DATA TO USE
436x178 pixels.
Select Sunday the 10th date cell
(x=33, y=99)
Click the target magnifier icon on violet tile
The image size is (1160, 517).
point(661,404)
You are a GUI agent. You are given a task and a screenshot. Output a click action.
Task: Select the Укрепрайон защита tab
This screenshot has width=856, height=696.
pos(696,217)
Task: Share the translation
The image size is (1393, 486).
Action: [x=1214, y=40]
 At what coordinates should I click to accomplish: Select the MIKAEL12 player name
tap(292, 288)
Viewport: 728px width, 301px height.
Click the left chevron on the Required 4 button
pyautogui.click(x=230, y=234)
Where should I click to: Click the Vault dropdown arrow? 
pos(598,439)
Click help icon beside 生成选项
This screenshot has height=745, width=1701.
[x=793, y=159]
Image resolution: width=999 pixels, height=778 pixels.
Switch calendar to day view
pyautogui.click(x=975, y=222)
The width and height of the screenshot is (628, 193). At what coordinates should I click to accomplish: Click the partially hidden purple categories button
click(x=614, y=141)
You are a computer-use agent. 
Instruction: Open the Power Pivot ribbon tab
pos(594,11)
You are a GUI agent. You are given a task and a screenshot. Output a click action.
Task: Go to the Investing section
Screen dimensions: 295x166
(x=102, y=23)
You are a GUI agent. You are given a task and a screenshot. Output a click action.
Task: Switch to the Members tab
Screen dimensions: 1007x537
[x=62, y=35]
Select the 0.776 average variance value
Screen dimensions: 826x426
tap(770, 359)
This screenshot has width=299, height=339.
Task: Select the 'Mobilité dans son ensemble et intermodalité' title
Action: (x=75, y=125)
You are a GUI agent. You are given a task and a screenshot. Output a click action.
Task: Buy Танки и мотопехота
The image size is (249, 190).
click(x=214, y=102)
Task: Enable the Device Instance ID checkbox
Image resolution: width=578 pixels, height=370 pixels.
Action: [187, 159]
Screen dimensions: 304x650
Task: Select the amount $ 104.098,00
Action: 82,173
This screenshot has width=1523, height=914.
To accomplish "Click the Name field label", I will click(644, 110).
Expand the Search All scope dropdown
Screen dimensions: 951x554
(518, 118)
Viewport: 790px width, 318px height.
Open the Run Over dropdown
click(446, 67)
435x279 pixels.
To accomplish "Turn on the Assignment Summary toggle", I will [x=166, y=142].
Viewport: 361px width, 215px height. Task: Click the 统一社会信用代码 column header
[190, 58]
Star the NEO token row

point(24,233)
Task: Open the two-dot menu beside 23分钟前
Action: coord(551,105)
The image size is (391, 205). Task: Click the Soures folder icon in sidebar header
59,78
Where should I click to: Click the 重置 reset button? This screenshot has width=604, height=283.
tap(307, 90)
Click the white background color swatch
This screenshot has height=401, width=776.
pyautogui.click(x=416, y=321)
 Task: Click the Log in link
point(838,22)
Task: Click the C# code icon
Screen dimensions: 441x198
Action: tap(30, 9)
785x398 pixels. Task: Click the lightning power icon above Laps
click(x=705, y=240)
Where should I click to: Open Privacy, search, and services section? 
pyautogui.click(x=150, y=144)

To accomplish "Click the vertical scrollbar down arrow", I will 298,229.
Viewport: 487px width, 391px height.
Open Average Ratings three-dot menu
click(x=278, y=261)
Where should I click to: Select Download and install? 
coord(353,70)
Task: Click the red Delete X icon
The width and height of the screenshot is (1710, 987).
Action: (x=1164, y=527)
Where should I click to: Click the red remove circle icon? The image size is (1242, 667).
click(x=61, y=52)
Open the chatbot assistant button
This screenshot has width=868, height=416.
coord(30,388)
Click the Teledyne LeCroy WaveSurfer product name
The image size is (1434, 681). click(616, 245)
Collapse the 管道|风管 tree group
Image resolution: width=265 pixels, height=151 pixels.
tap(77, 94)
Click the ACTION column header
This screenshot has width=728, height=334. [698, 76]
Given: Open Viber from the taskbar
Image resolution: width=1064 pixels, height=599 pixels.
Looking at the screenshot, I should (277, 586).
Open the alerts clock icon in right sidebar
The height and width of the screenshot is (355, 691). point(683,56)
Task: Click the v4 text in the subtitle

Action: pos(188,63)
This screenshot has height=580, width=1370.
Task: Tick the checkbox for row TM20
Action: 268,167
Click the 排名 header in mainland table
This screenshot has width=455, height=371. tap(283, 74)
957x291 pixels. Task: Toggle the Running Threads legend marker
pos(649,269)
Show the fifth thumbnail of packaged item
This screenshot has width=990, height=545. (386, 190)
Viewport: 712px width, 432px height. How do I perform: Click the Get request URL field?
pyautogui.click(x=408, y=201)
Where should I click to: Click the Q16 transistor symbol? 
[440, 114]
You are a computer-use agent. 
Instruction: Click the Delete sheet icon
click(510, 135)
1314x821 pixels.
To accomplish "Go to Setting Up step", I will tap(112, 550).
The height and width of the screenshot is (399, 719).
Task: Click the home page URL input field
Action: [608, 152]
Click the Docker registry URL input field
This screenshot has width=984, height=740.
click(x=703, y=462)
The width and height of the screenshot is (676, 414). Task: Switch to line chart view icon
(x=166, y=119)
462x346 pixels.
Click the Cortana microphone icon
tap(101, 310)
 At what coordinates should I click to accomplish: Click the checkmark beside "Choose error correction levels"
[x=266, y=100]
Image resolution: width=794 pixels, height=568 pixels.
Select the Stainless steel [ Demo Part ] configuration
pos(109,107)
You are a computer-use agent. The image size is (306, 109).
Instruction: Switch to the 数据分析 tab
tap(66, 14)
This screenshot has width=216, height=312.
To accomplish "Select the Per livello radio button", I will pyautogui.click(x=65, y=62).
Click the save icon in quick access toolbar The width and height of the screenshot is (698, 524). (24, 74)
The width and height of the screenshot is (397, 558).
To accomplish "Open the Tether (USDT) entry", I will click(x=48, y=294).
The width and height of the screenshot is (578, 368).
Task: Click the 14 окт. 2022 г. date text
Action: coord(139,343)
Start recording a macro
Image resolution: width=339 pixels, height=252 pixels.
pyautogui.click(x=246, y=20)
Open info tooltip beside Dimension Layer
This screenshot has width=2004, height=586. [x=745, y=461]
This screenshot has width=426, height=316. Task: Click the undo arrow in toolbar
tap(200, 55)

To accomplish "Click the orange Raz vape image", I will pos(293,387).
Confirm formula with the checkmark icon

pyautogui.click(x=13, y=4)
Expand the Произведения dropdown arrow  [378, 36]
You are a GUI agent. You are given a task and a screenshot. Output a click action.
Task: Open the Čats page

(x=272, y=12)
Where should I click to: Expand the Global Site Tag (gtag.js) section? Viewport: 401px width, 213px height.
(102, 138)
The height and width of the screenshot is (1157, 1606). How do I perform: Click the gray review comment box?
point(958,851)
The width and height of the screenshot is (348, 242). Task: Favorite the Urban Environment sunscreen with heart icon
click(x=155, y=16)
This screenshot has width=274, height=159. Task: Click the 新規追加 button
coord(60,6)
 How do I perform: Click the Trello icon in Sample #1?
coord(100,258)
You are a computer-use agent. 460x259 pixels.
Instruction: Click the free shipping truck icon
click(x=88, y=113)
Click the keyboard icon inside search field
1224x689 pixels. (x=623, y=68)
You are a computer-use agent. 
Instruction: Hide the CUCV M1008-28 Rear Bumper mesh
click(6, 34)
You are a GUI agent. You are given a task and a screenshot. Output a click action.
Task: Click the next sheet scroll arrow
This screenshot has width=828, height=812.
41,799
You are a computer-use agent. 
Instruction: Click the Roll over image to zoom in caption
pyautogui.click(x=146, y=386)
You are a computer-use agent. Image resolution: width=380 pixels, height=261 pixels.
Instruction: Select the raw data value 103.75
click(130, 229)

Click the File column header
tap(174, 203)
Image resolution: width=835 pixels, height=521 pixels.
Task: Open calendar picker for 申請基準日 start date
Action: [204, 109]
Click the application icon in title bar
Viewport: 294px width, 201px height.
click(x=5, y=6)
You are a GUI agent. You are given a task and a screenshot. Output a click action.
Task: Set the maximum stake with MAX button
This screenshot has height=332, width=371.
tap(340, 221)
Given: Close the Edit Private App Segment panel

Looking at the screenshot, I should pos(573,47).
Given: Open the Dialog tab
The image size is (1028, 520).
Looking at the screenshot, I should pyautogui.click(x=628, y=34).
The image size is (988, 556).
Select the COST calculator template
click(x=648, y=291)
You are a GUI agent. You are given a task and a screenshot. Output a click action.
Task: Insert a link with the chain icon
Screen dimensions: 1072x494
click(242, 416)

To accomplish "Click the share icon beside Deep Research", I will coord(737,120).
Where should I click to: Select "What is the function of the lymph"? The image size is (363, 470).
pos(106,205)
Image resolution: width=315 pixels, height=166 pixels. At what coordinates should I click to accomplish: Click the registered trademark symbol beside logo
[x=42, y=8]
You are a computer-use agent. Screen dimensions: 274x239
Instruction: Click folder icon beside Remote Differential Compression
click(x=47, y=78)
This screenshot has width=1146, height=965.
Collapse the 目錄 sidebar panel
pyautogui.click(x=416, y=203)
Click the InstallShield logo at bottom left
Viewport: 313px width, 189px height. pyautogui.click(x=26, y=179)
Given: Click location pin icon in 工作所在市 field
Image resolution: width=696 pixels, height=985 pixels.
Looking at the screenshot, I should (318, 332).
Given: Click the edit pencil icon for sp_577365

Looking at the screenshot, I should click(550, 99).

PROMPT
Reproduce, word for word, the line containing "Image resolution: width=315" along with every later line of the listing, and leave out all earlier lines.

EXPECTED ANSWER
Image resolution: width=315 pixels, height=166 pixels. At what coordinates should I click to accomplish: Click the registered trademark symbol beside logo
[x=42, y=8]
You are a computer-use agent. Screen dimensions: 274x239
Instruction: Click folder icon beside Remote Differential Compression
click(x=47, y=78)
This screenshot has width=1146, height=965.
Collapse the 目錄 sidebar panel
pyautogui.click(x=416, y=203)
Click the InstallShield logo at bottom left
Viewport: 313px width, 189px height. pyautogui.click(x=26, y=179)
Given: Click location pin icon in 工作所在市 field
Image resolution: width=696 pixels, height=985 pixels.
Looking at the screenshot, I should (318, 332).
Given: Click the edit pencil icon for sp_577365

Looking at the screenshot, I should click(550, 99).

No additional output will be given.